Short Story: "It's My Birthday!" By Dylan Day
- Dylan Day

- 3 days ago
- 6 min read
"It's My Birthday!" A twisted monologue...
Two knocks at the door.
I’m not ready yet. I haven’t powdered my nose, curled my lashes, donned the red lipstick – I haven’t even brushed my hair! Quickly, quickly, I tug my fingers through the knotted plaits. Another clump of hair falls out. I had a shower yesterday; the floor became a soggy carpet. It’s the stress. It eats away at me like radiation. Or the guilt. My doctor says it’s the guilt. I don’t feel guilty.

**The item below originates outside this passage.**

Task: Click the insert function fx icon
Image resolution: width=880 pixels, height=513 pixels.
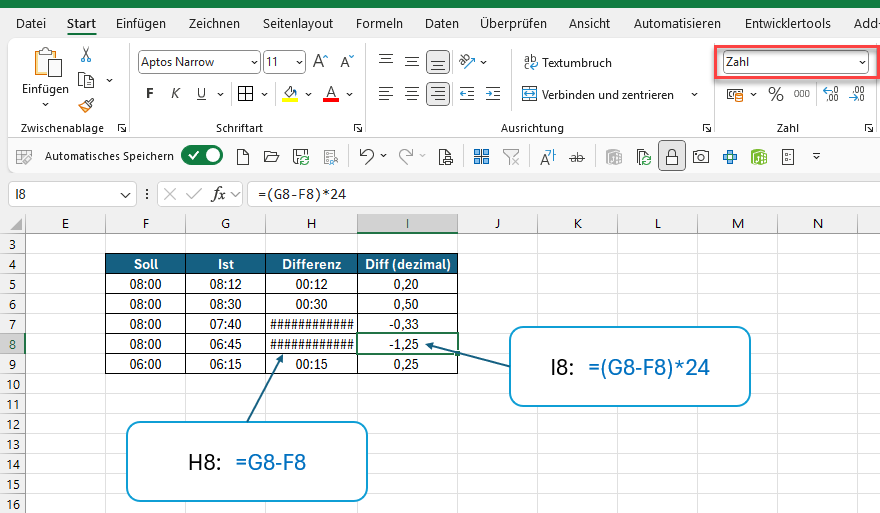Action: pyautogui.click(x=219, y=194)
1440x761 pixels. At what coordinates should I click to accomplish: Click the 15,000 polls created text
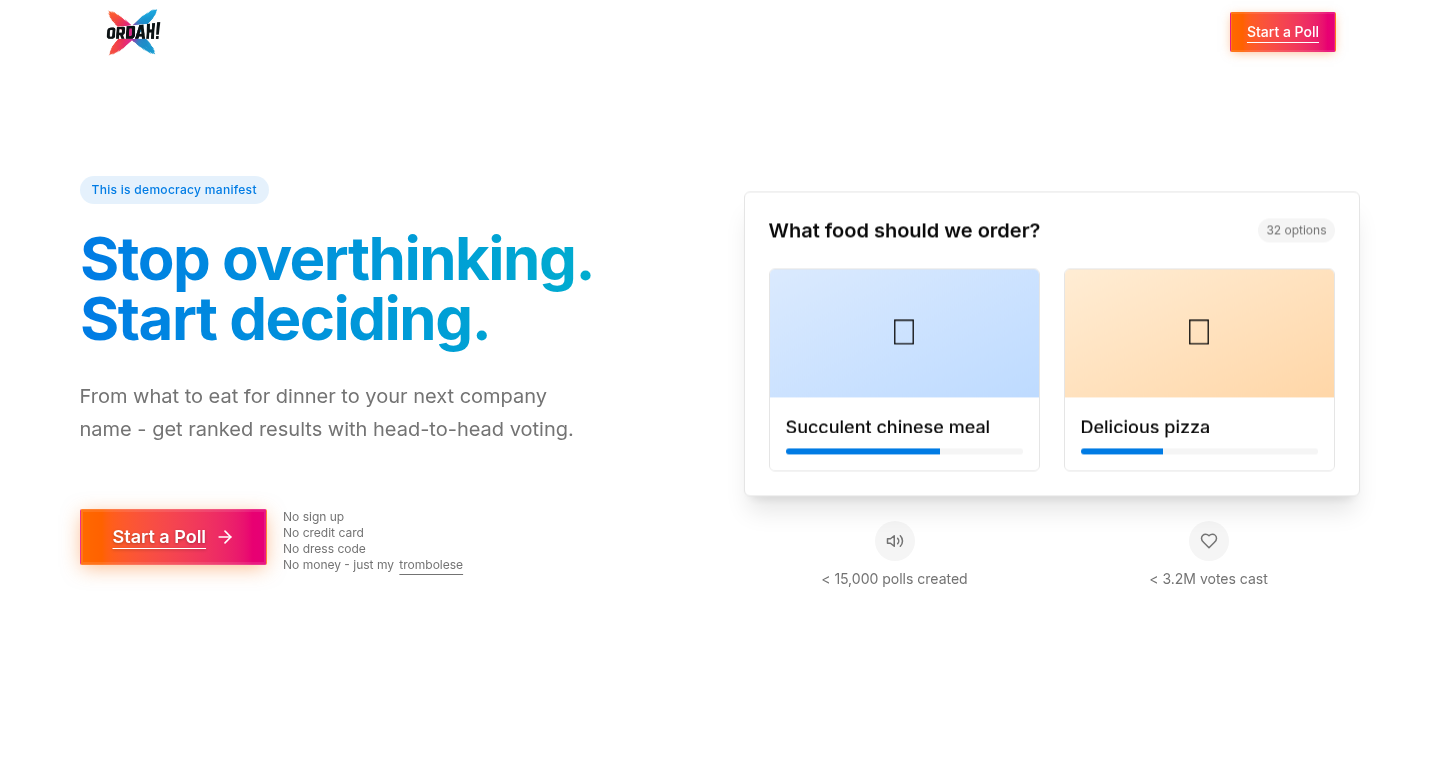coord(894,579)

I smooth the Velcro of my jacket and ensure that the belts are all tight. I don’t want anything to fall off – it would be embarrassing!
My hair is smooth now. Well, as smooth as tawny hay. It reminds me of when I was a little girl, running in the meadow across from our regular, unsuspicious house. I held a buttercup to my chin and sprinted between the grassy fronds down to the river. The water bubbled at the rocks I used to jump across. Who knew that river would become important. Once my friend, turned a traitor.
If I had a mirror now – instead of these bare walls that remind me of the blocks of a chocolate bar – I would see a haggard creature, not a soft, innocent little girl (the way I wish to be remembered.) I can tell without the mirror because my flaky skin folds sallow from my jaw. In that shower, I scrubbed at it with my nails, like a scouring brush, sanding off layer after layer of grime – or was it flesh?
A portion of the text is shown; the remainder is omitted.